It is a well-known fact that remote business relationships are included in the list of activities capable of presenting a greater level of risk as regards money laundering and the financing of terrorism. This means that we have to resort to enhanced due diligence measures in establishing a remote business relationship with the client.

The indicated enhanced due diligence measures are not suitable for every type of relationship or commercial operation and may create additional problems for regulated entities, since not all clients have e-signatures nor does the first payment made by the client always occur at the commencement of a relationship.

This fact results in some regulated entities being forced to request their clients for a certified copy of their identity documents, which distorts the nature of remote activities.

In order to overcome this situation Roca Junyent has advised using a German third party exchange facility in relation to obtaining authorisation from the Government Service for the Prevention of Money Laundering ("SEPBLAC") in order to identify its clients in remote activities through the use of a videoconferencing system ("Video KYC"), as is used in Germany (thus allowing the process of identifying clients that is established in Spain and Germany to be standardised).

This has led SEPBLAC to recognise the Video KYC process for the first time in Spain as a secure procedure for the identification of clients, in accordance with article 21.1.d) of Law 10/2010 of 28 April on the prevention of money laundering and the financing of terrorism (the "Anti Money Laundering Act"), which empowers SEPBLAC to authorise other identification procedures different from those established expressly by the regulations.

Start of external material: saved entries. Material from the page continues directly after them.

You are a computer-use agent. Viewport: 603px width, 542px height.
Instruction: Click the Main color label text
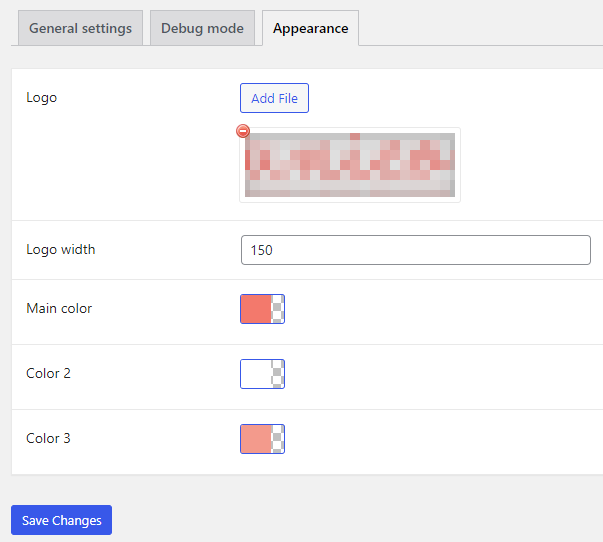pyautogui.click(x=59, y=309)
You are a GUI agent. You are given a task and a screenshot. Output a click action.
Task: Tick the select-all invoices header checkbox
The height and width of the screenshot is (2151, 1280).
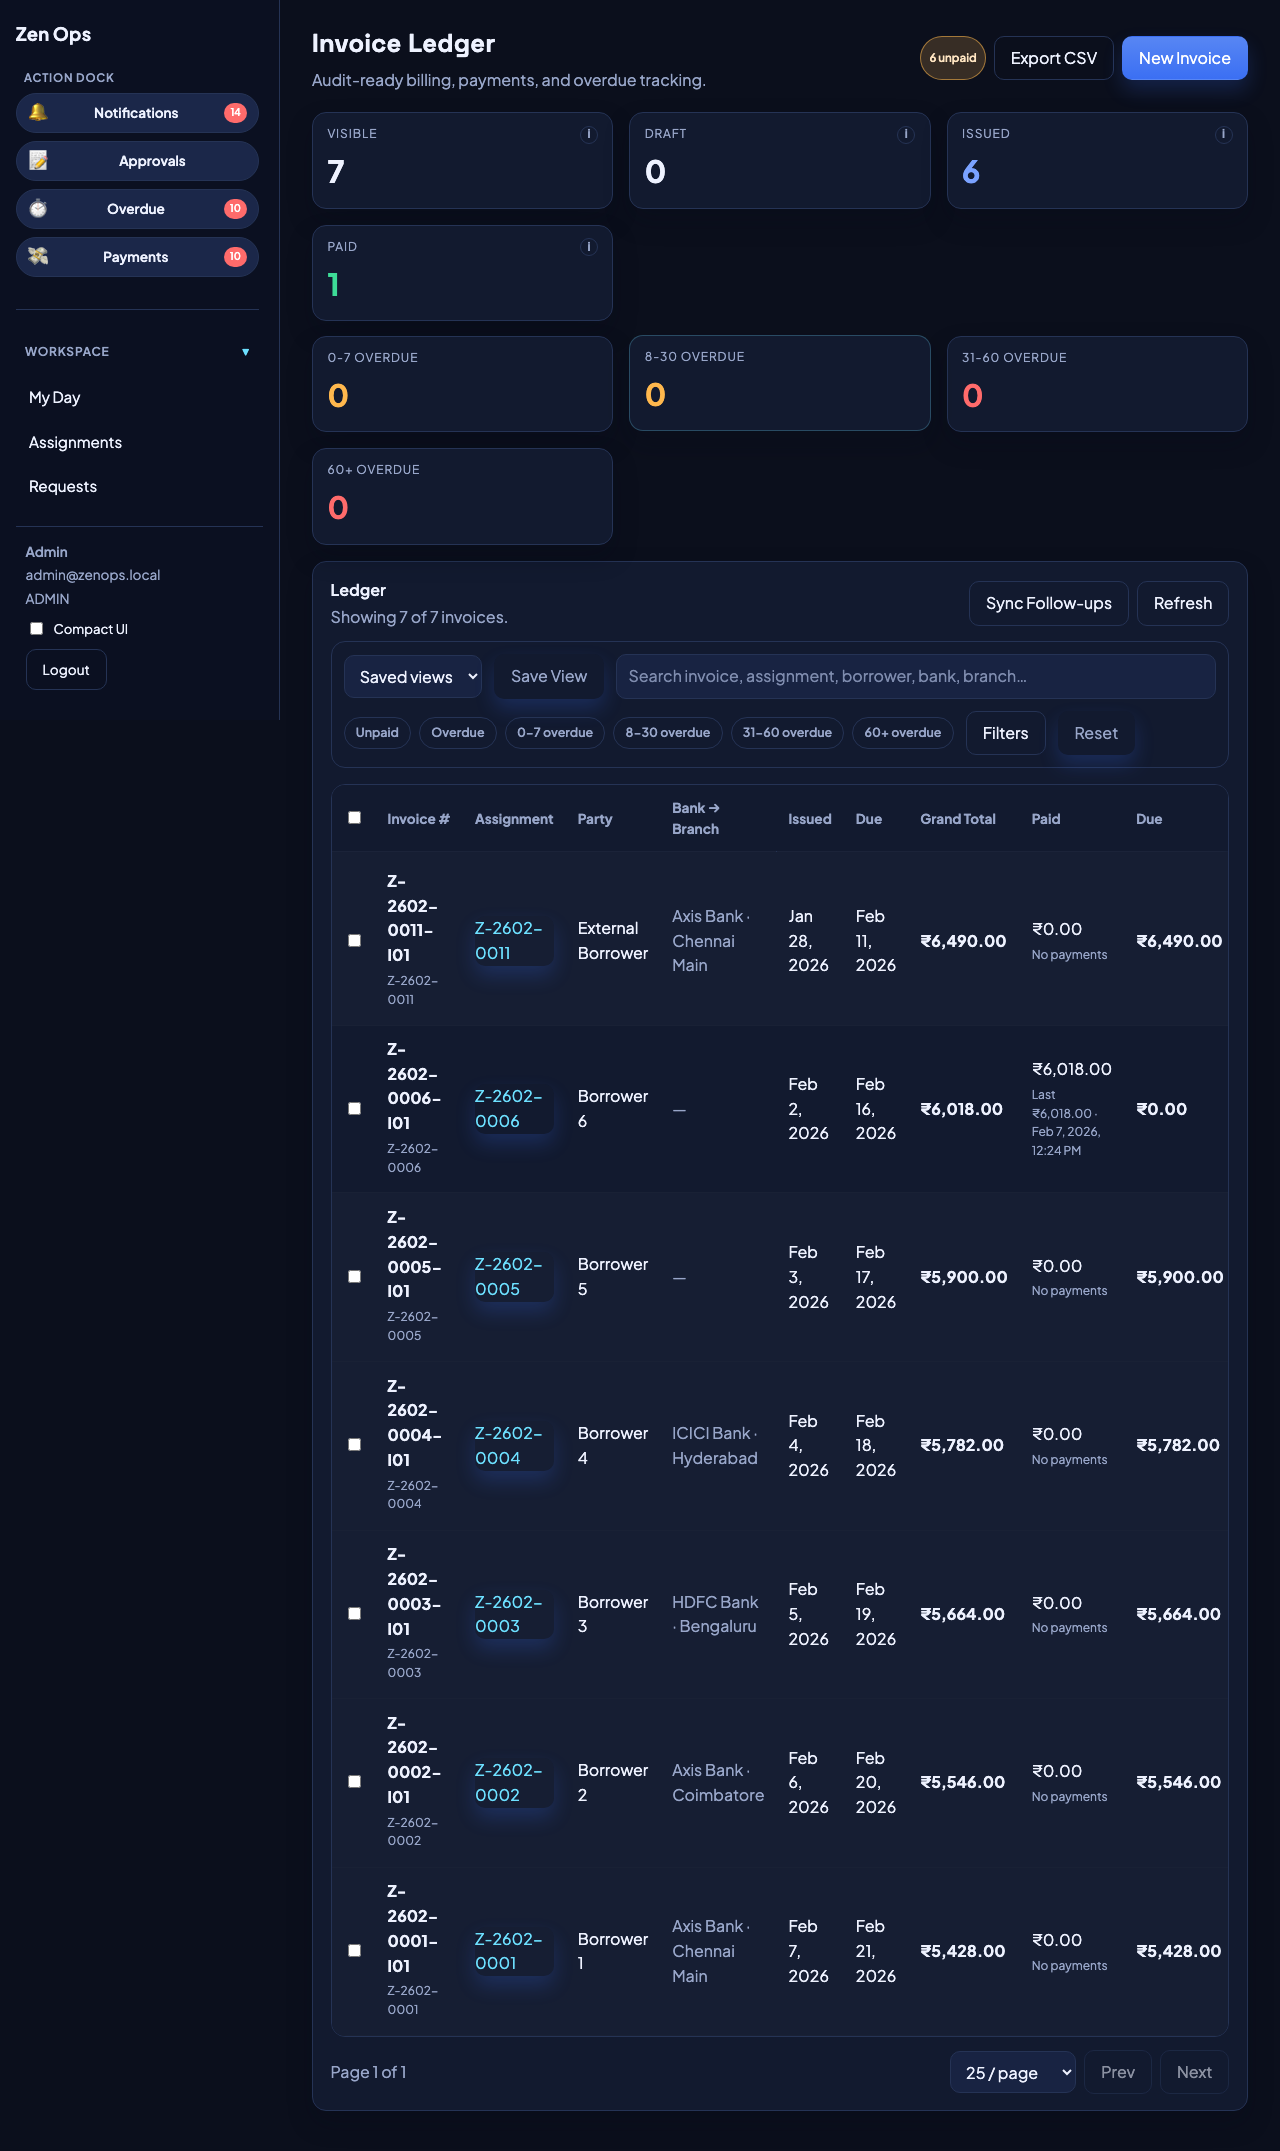(x=355, y=818)
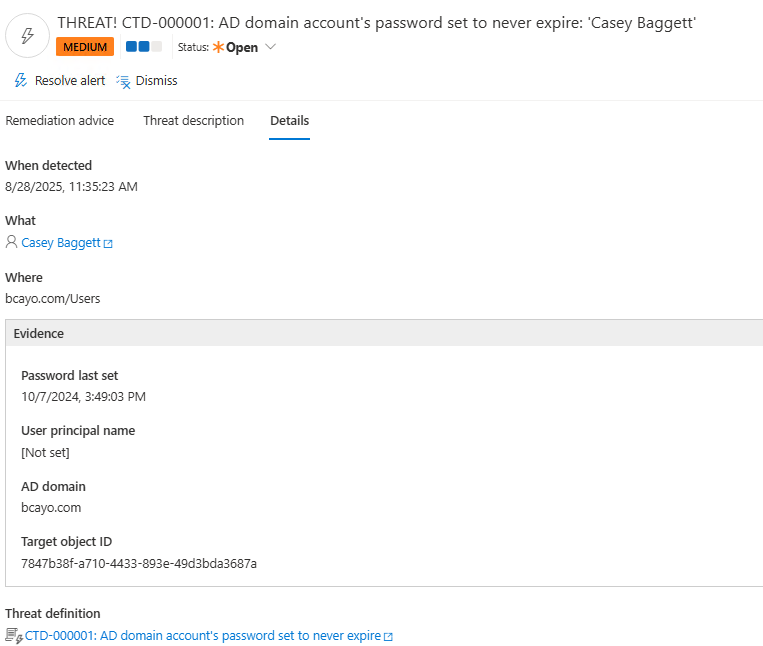Click external link icon after CTD-000001 definition link
Image resolution: width=763 pixels, height=646 pixels.
tap(388, 636)
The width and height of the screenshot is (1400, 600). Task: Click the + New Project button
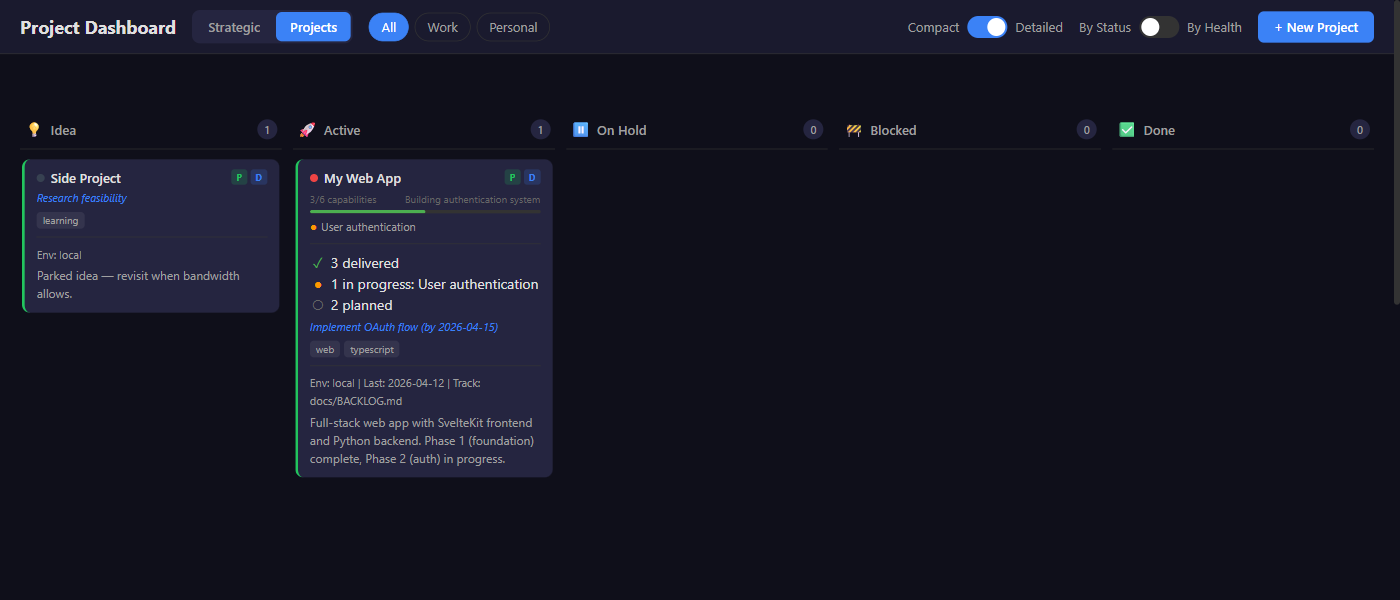[x=1315, y=27]
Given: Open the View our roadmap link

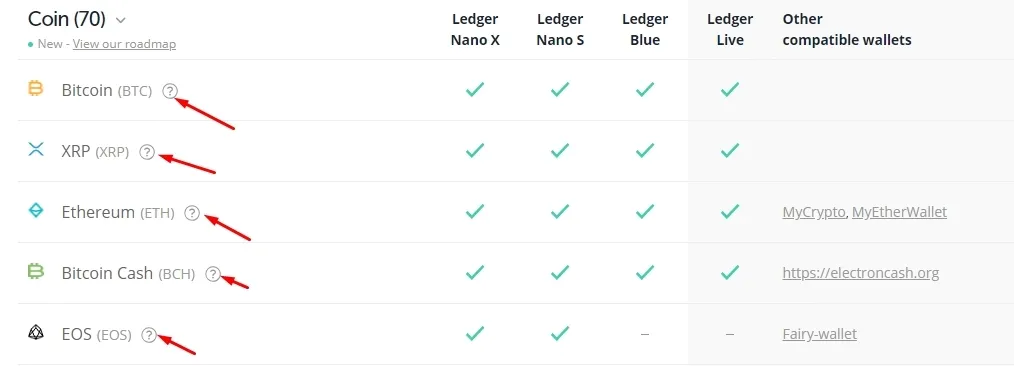Looking at the screenshot, I should point(124,44).
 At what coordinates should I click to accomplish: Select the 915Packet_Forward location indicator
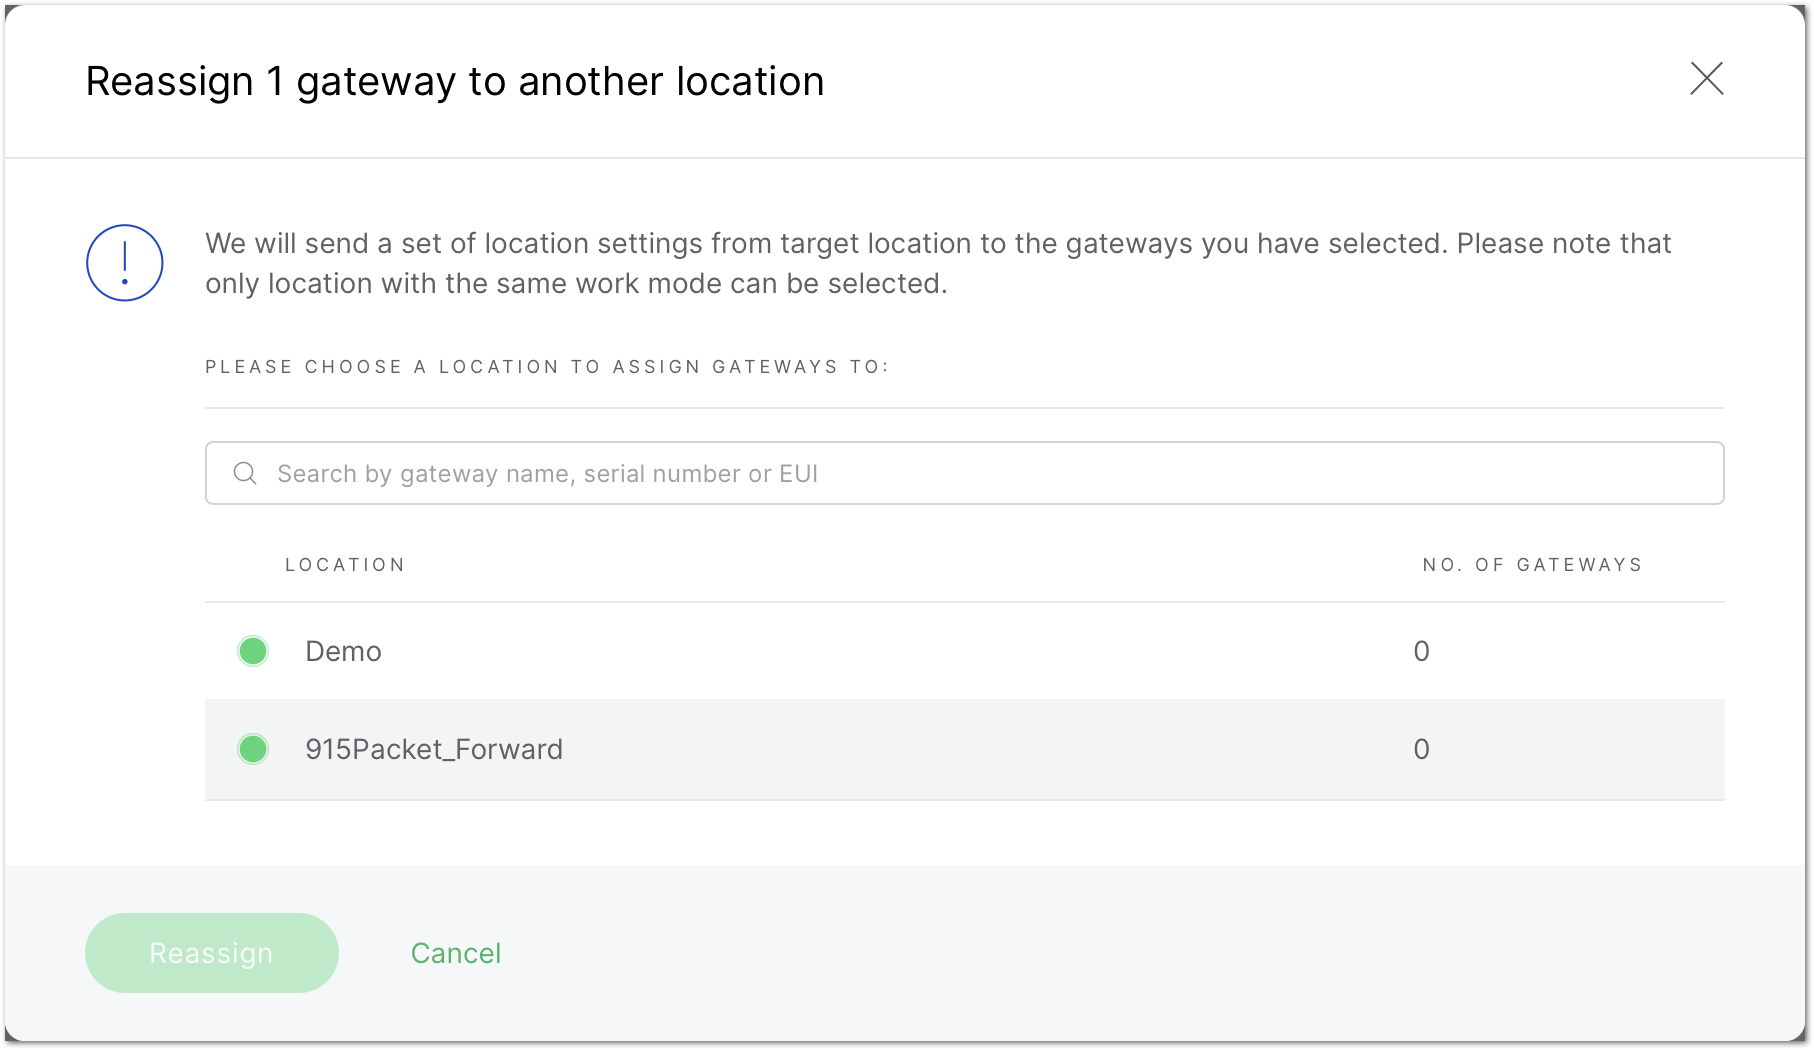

The approval of this new system of client identification came into force on 1 March 2016, and it can be used by any person in respect of whom this information is required under the Anti Money Laundering Act (which also includes foreigners operating in Spain through branches, agents or the free provision of services).

The main requirements set out by SEPBLAC are as follows:

  • The actual prior implementation of a remote identification process via videoconference, with the regulated entity having to carry out the specific risk analysis referred to in article 32.2 of the Regulations concerning Law 10/2010.
  • The remote identification procedures via videoconference must be managed by staff with specific training.
  • The client must explicitly consent to carrying out the remote identification procedures via videoconference and their recording and storage, either in advance or in the course thereof.
  • During the videoconference, the regulated entity shall adopt measures to ensure the privacy of the conversation held with the client.
  • Any photographs or snapshots from mobile applications obtained must meet the conditions of quality and clarity for them to be used for enquiries or assessment and shall be kept in accordance with the provisions of article 25 of Law 10/2010.

Another matter to be highlighted from the permission granted by SEPBLAC is that it explicitly recognises the opportunity to outsource the application of this system of identification, provided that the regulated entity retains all of the related liability. We understand that this outsourcing must not be confused with the third-party review mechanism established under article 8 of the Anti Money Laundering Act, which is intended solely for ordinary due diligence measures (and not for the enhanced due diligence measures applicable to remote activities).

In view of the above, we are pleased to confirm that the Spanish authorities are beginning to appreciate, as SEPBLAC makes clear by its approval, that technological innovation in the financial sector may reduce costs, increase competitiveness and offer better service to clients. There will never be an actual digitalization of traditional sectors such as banking if we continue to use only offline procedures that do not adapt to the needs of the new realities such as Fintech. In any event, there is no doubt that the establishment of these measures must take place without reducing the levels of protection for the clients. In any case, we acknowledge that this move on the part of SEPBLAC is going in the right direction and is a first step towards accommodating regulations to new online anti money laundering procedures.

The content of this article is intended to provide a general guide to the subject matter. Specialist advice should be sought about your specific circumstances.